There are elements of "8 1/2" and "All That Jazz" in the story of a film maker who faces a trial in which the child and young man he was testify against the person he has become. The surrealist settings are cheap but fun and the central performance is nicely done. The many characters and switches in time are a bit complex and it helps to have a little knowledge of modern Egyptian history, but there is humor and insight worth your time."
One of the best contemporary of the Egyptian cinema
tycoonsherif | Cairo Egypt | 09/21/2000
(5 out of 5 stars)
"This trilogy is one of the best contemporary movies of the last 2 decades....with the very special touch of acclamed director Yousef Chahin.The cast of all 3 movies is great with outstanding preformence the crew is the most respected & professional poeple in the field...Therfore making theese 3 movies a must see & see again for any cinema lover. If u like arabic cinema....u must own it."
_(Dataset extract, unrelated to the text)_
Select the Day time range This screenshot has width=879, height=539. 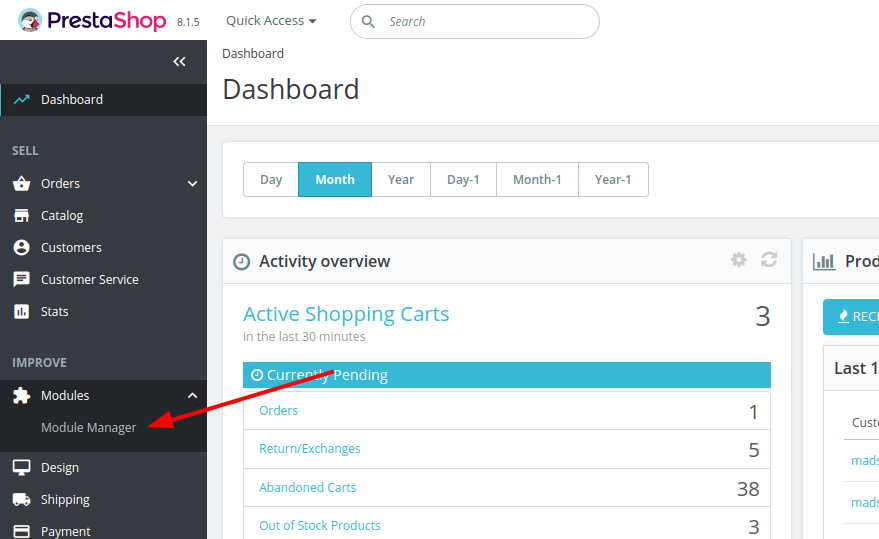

A magic carpet ride that is exotic, romantic and realistic
Maeve of Tara | Ireland | 01/01/2005
(5 out of 5 stars)
"For now I can only write a few lines, it's 10.29 PM ET, here in the United States of America, and I am sitting on the threshold awaiting 2005 to enter my life. And yes, this is what I did tonight, instead of going out to celebrate the new year, I stayed home and watched the Alexandria Trilogy, one after the other, 1,2,3.
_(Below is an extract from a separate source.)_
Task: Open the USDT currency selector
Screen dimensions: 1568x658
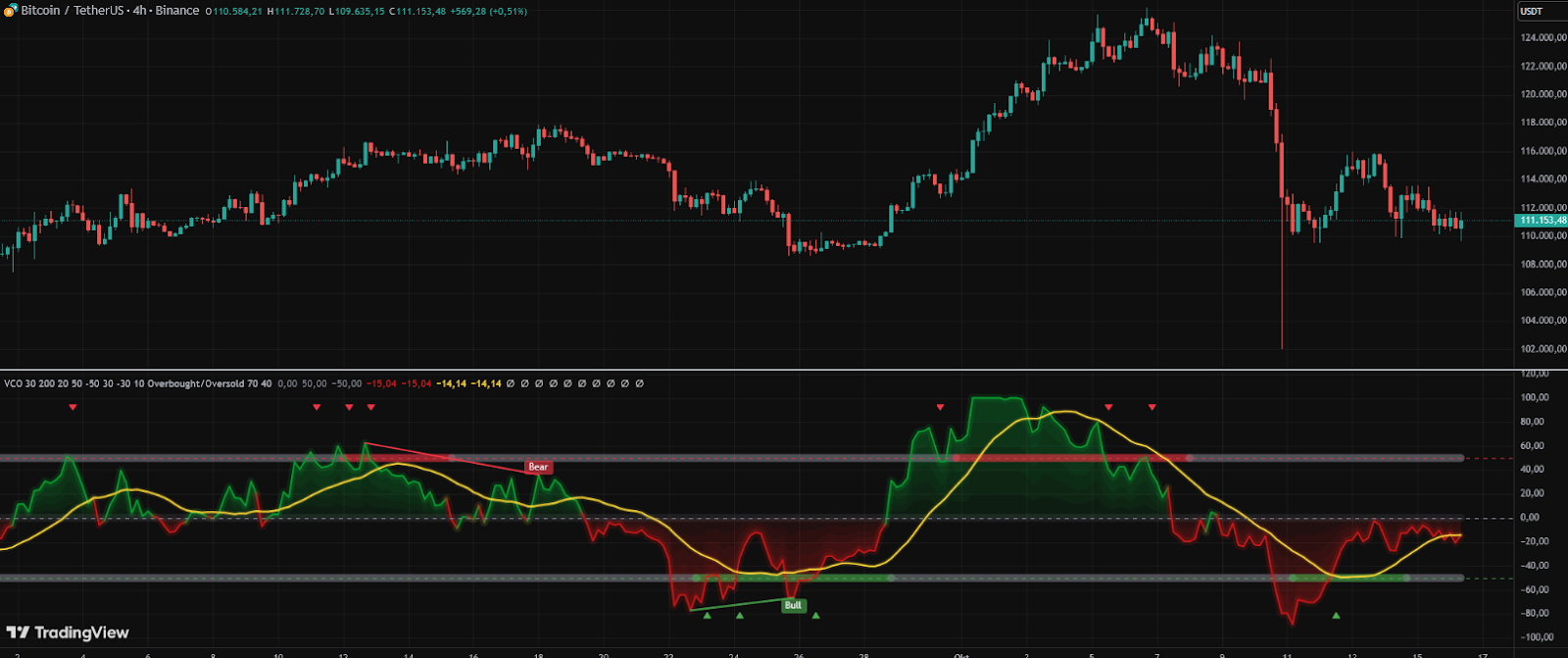Action: (x=1531, y=11)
Indeed this is the best, and only way, to watch such a rich, colorful, exotic series. I knew nothing of Youssef Chahine until about ten days or so ago, and am I ever so glad I heeded the reviews here, at amazon, and indulged my whim of renting his Alexandria Trilogy as well as two of his other films. The Trilogy is a keeper and I will purchase it soon, most likely after I finish watching Chahine's next two films, Destiny and The Emigrant. I will return to write a longer review because this series is worth it, and not only because of being exotic and romantic, but also, because it's educative. More of us Americans should watch foreign films... truly today's world is a global village. Happy New Year, y'all! Slainte."